**ACTIVITY**
Every line in the data below that holds "name" should be found and copied.

**DATA UNDER STUDY**

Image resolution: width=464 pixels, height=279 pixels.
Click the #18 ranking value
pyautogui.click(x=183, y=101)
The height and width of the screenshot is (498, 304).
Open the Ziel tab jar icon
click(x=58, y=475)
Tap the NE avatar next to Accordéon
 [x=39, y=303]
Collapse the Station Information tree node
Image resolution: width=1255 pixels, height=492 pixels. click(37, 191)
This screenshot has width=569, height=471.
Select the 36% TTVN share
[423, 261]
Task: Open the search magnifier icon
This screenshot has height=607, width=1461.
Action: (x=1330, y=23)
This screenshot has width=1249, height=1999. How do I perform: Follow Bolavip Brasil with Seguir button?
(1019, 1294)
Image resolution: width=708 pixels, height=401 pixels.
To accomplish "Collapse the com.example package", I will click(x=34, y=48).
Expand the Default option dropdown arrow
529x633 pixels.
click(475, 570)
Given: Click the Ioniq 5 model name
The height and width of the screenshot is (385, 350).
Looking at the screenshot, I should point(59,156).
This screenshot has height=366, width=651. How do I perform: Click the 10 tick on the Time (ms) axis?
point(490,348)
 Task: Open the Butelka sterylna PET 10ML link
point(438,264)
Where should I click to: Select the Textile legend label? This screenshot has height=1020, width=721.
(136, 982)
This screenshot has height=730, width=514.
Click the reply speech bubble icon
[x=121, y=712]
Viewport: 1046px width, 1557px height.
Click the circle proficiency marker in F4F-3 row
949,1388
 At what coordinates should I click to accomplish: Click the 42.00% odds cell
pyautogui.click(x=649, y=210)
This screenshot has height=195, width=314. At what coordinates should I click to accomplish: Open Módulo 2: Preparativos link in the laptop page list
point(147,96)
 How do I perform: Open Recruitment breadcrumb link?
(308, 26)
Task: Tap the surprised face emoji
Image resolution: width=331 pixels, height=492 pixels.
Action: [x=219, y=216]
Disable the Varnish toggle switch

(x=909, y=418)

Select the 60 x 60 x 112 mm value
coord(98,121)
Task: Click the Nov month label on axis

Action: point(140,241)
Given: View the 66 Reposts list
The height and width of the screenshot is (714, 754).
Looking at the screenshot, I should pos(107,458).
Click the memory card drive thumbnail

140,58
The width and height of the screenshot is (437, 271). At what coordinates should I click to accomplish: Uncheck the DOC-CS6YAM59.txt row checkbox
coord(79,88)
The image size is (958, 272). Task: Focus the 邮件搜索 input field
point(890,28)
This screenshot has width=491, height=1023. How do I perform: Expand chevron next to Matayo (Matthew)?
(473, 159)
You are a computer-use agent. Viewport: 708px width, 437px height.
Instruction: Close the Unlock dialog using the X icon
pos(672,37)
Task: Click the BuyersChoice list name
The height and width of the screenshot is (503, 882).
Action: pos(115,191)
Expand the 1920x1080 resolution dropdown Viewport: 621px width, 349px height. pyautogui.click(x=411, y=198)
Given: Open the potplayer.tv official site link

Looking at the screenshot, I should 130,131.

**RESPONSE AREA**
Given: Click the Ioniq 5 model name
Task: Click the BuyersChoice list name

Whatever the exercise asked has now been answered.